Gail is super cool. She is so helpful and friendly and saved my life the entire night by translating for me and giving me very useful tips that I will always be grateful for. And her boyfriend Mineo, who speaks English very well, is probably the nicest person I've ever met. And on a slightly more superficial note, they both smoke (everyone seems to here) and Gail says fuck nearly as much as I do, which is a quality I adore in people. We went to an izakaya (that's Japanese for bar) and had some sake and a tea/vodka drink that I can't remember the name of, then we went to see the apartment (which was great to finally see in person and I can't wait to move in), and then to Gail's favorite izakaya called Daruma. The owners of this place are a couple in their 50s/60s and may need to win an award for the cutest people on the planet. I don't have a picture of them now, but I'll have one eventually. I very much plan on being a regular there in the near future. Did someone say drinking problem? Eh, do as the Romans do, I say.
I feel very positive about my health and weight changes that are sure to happen in the following months. Gail told me that if you're a bit on the heavy side it is incredibly easy to lose weight here because of the diet and how damn much the Japanese walk. I walked around more yesterday than I usually do in the span of 3-5 days in DC, so I feel optimistic. Especially since I have vowed to do my best to avoid Western food. I actually prefer Asian cuisine in general anyway, so aside from the occasional craving for french fries, I think I'll be okay.
It is a little scary being new here, for realsies. Every time I go in somewhere they ask about a million questions and all I can do is stare blankly or nod or say "wakari imasen" ("I don't understand"). It's weird. Although I must say I haven't been stared at as much as I thought I would be, which is good.

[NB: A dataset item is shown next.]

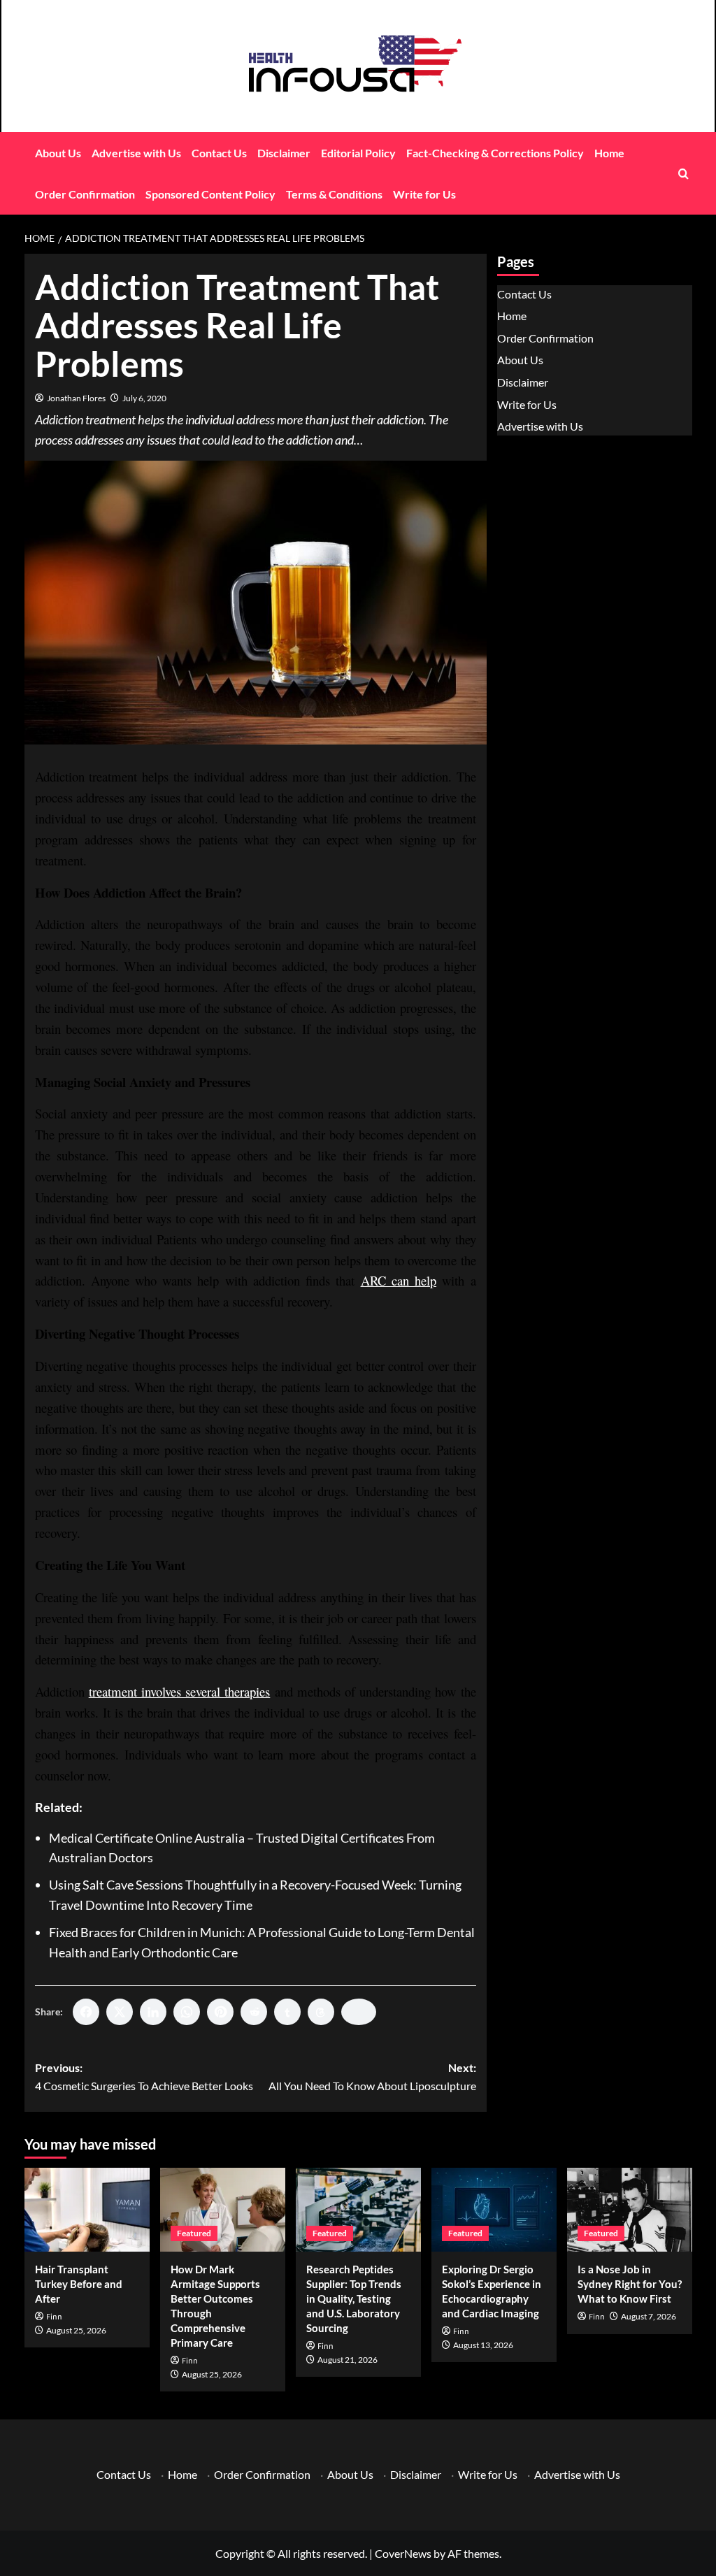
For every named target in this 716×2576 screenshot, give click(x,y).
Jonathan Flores (76, 398)
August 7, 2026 (648, 2316)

I went to my main MIL school this morning and met Dana in person finally, as well as another new teacher, Jamie. The whole teaching sub-plot of my adventure really makes me feel overwhelmed, although I am excited for the experience. We'll see how all that goes. I need to make sure to get my advance that MIL offers, as the funds are quickly dwindling!

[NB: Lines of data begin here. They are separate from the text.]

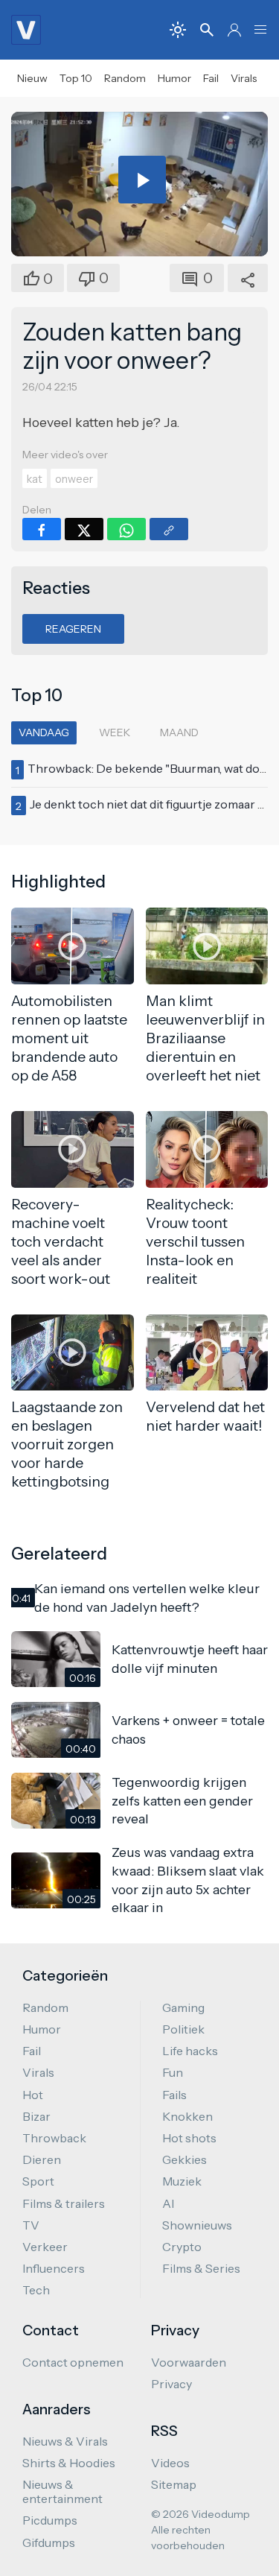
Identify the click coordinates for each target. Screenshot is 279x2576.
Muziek (182, 2181)
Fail (211, 78)
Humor (174, 78)
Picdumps (49, 2520)
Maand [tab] (179, 732)
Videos (170, 2462)
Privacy (171, 2383)
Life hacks (190, 2050)
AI (168, 2203)
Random (125, 78)
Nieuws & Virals (65, 2441)
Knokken (187, 2116)
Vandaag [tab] (44, 732)
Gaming (183, 2007)
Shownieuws (197, 2225)
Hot (32, 2094)
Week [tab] (114, 732)
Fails (174, 2094)
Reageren (73, 629)
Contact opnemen (73, 2362)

This evening I went walking around the Katsutadai station looking for a place to eat and I spotted a restaurant with pictures of food on the windows (always helpful) and the smell of grilled meat (I'm a meat-a-holic) and went in. I quickly discovered that it wasn't really the best choice as it was a family-style restaurant where you cook your food in the middle of the table, and I don't feel quite ready to take on that endeavor yet. However, I decided to sit down anyway and see what looked decent on the colorful menu. For fear that I would be deported from Japan because I burned the damn restaurant down, I instead opted for a nice big bowl of soup (wherein the ingredients were already cooked for me). It was delicious. Needless to say, the noodles and soup here far surpass those in US Asian restaurants. Yum.
I am appreciative for my last couple weeks in the States, as I had an absolute blast with my family and some tender goodbyes with Blake. Blake and I have been Skype-ing and that has been really fun because Blake and I have the exact same sense of humor and he's really gotten a kick out of the funny Japanese things I've seen. My sisters and mom were amazing right before I left. When you're away from your fam for so long, you can take for granted how fucking awesomely fun they are. And my family is at the tippy top top of the fun spectrum.
I love it here. Gail says to treat Japan like a cocoon, where you get to immerse yourself in its ways and completely re-invent yourself if you want to. I am so very glad I came.